The Difference between NAND Flash Tablets and Laptops

In recent years, tablets have replaced laptops for many people, in their domestic lives at least. For those who only used their laptops for internet access, watching films and playing games, tablets can now offer all of this without the added weight or bulkiness of a laptop – you can hold a tablet comfortably in one hand, set it on your lap, or prop it against a wall with much greater ease. This convenience is a must for most casual users, and its portability is a key convenience even the smallest laptop can’t offer; for example, many people would be reluctant to use their laptops on a train or bus unless they had enough space (which is not always available in busy periods).

Tablets

 

However, tablets have also secured a place in the business world, for office-use and whilst on the go – thanks to cloud data storage, documents and other essential information can be accessed wherever, whenever. Laptops and desktop PCs are still prevalent in many businesses, though, offering a greater range of applications and facilities than tablets – bigger screens and larger keyboards will always be more advantageous for prolonged use. Despite these differences, however, NAND flash memory is changing the way in which computing devices store and process data, and will lead to significant changes in portable technology.

What is NAND?

Tablets use NAND flash memory, which is a non-volatile solid state drive (SSD) technology able to store data without power. Why is this advantageous? Well, NAND flash memory is a preferred storage option for many manufacturers and consumers, more so than an average laptop’s hard drive, particularly in applications demanding a low capacity (around 4 gigabytes or lower). As more and more tablets flood the market, and consumers expect more functionality and storage, NAND is becoming more and more attractive to developers.
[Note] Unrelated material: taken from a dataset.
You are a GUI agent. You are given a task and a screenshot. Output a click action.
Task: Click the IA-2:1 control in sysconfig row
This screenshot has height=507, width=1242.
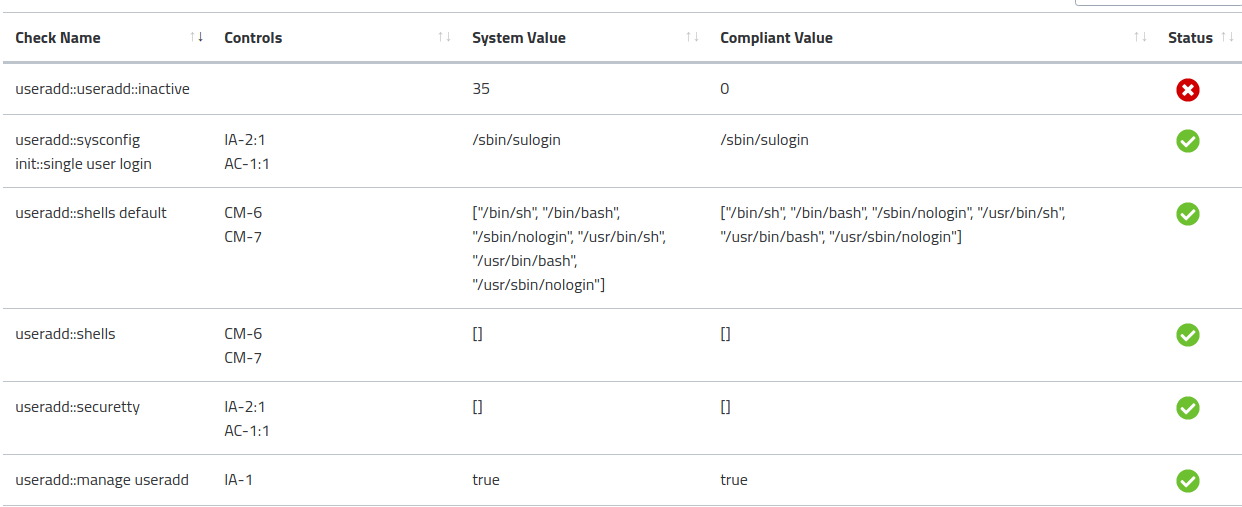coord(245,140)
NAND flash memory has evolved drastically in the past ten years, allowing for lower costs per bit for an increase in maximum capacities. As a result of reducing the physical size of this technology whilst boosting the number of bits in each cell, NAND has dropped from 160nm (nanometres) to 24nm in the past eight years. This has allowed tablet manufacturers to make the most of this tech whilst offering customers sleek, thin, portable computing over chunky laptops.

How does NAND flash memory differ from Laptops?

As we’ve just discussed above, NAND’s smaller size and increased storage space has helped it to become a huge draw for manufacturers, as it allows them to produce devices capable of storing large quantities of music, video, and also capable of running more powerful games than mobile devices have previously. However, laptops still offer a lot of functionality tablets cannot. How do they differ?

Laptops drawing on hard disk drive storage offer greater storage capacity than tablets, with some now available offering close to 1 terabyte. Hard disk drives are based on quickly-rotating magnetic platters combined with read-write heads, which move over the platters’ surface to receive and/or record data. This is obviously vastly different to the construction of NAND flash memory, which uses floating-gate transistors connected in series, but the additional storage they offer is vastly important for domestic and business users. Whilst many users now backup all essential data and media to cloud storage (thanks to the vast range of companies on the market, including Dropbox and Google’s own Google Drive), this extensive storage space means most users will depend on laptops or desktop drives for large applications, until tablets reach a stage offering such complexities. The key advantage of Solid State Disks is that they involve no moving parts – this ensures there are no mechanics able to break, no matter how much the SSD device is dropped or moved around.

However, hybrid drives are now available which combine NAND flash memory alongside a spinning disk as a hard-drive form. This offers the best of both, offering the size of HDDs with the faster boot-up and application-load times. As this technology develops over coming years, more and more manufacturers will begin to explore the potential benefits, bringing various advantages for users in the domestic and business sectors.